Assigned: 06 September
Due: Sunday, 12 October at 23:59

BrightSpace Assignment: Homework 5
Getting Started Guide: View Guide

Problem 1: Logistic Regression

The MNIST dataset of handwritten digits is one of the earliest and most used datasets to benchmark machine learning classifiers. Each datapoint contains 784 input features – the pixel values from a \(28 \times 28\) image – and belongs to one of 10 output classes – represented by the numbers 0-9.

In this problem you will use numpy to classify input images using a logistic-regression.

Requirements

Use only Python standard library modules, numpy, h5py, and matplotlib for this problem.

Part (a): Logistic “2” detector

In this part you will use the provided MNIST handwritten-digit data to build and train a logistic “2” detector:

\[ y = \begin{cases} 1 & \mathbf{x} \textrm{ is a "2"} \\ 0 & \textrm{else}. \end{cases} \]

A logistic classifier takes learned weight vector \(\mathbf{w} = [w_1, w_2, \ldots w_L]^T\) and the unregularized offset bias \(b \triangleq w_0\) to estimate a probability that an input vector \(\mathbf{x} = [x_1, x_2, \ldots, x_L]^T\) is “2”:

\[ p(\mathbf{x}) = P[Y = 1 | \mathbf{x}, \mathbf{w}] = \frac{1}{1 + \exp\left(-\left(\sum_{k=1}^{L} w_k \cdot x_k + w_0\right)\right)} = \frac{1}{1 + \exp\left(-\left(w^T x + w_0\right)\right)}. \]

Train a logistic classifier to find weights that minimize the binary log-loss (also called the binary cross entropy loss):

\[ l(w) = - \frac{1}{N} \sum_{i=1}^N \left(y_i \log p(x) + \left(1 - y_i\right) \log\left(1 - p(x)\right)\right) \]

where the sum is over the \(N\) samples in the training set.

Train your model until convergence according to some metric you choose. Experiment with variations of \(\ell_1\)- and/or \(\ell_2\)-regularization to stabilize training and improve generalization.

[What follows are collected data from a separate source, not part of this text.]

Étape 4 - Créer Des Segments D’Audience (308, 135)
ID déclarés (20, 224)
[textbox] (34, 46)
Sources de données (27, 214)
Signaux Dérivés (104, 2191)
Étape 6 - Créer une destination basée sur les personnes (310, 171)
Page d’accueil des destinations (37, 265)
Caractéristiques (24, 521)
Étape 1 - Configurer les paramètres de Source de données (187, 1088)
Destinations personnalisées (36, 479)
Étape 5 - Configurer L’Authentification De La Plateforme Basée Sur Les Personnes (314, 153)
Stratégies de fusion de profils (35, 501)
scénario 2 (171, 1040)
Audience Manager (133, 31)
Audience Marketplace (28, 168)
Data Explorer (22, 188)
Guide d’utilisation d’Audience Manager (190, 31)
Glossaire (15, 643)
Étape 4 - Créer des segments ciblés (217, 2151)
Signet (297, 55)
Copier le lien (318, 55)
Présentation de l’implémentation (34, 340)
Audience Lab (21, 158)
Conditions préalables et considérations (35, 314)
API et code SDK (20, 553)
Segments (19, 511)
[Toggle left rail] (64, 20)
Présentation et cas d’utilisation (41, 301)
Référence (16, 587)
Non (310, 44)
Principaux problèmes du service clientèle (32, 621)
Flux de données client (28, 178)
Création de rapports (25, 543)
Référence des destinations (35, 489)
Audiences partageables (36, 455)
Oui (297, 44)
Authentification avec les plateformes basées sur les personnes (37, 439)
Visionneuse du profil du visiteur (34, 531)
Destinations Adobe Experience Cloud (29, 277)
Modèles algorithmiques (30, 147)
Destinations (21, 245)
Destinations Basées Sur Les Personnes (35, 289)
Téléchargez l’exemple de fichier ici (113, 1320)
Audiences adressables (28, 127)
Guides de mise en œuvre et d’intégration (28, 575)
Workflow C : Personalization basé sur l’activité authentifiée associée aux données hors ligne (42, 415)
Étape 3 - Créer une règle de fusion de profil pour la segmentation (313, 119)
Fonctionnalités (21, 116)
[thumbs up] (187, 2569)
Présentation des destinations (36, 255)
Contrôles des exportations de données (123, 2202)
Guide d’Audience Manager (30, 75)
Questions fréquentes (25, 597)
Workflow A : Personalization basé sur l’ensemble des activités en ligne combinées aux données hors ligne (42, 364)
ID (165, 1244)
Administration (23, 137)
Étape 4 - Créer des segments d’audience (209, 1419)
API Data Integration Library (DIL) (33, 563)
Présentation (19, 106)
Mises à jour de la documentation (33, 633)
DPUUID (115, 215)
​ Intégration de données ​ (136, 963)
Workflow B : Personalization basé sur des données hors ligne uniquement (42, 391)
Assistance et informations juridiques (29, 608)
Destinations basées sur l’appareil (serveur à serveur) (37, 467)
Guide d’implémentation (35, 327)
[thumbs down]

Submit answers to the following:

How did you determine a learning rate? What values did you try? What was your final value?
Describe the method you used to establish model convergence.
What regularizers did you try? Specifically, how did each impact your model or improve its performance?
Plot log-loss (i.e., learning curve) of the training set and test set on the same figure. On a separate figure plot the accuracy against iteration number of your model on the training set and test set. Plot each as a function of the iteration number.
Classify each input to the binary output “digit is a 2” using a 0.5 threshold. Compute the final loss and final accuracy for both your training set and test set.

Submit your trained weights to Gradescope. Save your weights and bias to an hdf5 file. Use keys w and b for the weights and bias, respectively. w should be a length-784 numpy vector/array and b should be a numpy scalar. Use the following as guidance:

with h5py.File(outFile, 'w') as hf:
    hf.create_dataset('w', data = np.asarray(weights))
    hf.create_dataset('b', data = np.asarray(bias))

Note: you will not be scored on your model’s overall accuracy. But a low score may indicate errors in training or poor optimization.

Submission Instructions

Problem 1: Logistic Regression

Submit answers to questions, learning curves, accuracy plots, and final loss and accuracy values to BrightSpace. Submit your Python code and trained weights hdf5 file (w: 784×1 vector, b: scalar) to Gradescope. A suitably annotated Jupyter notebook with inline analysis is sufficient.

Gradescope: Problem 1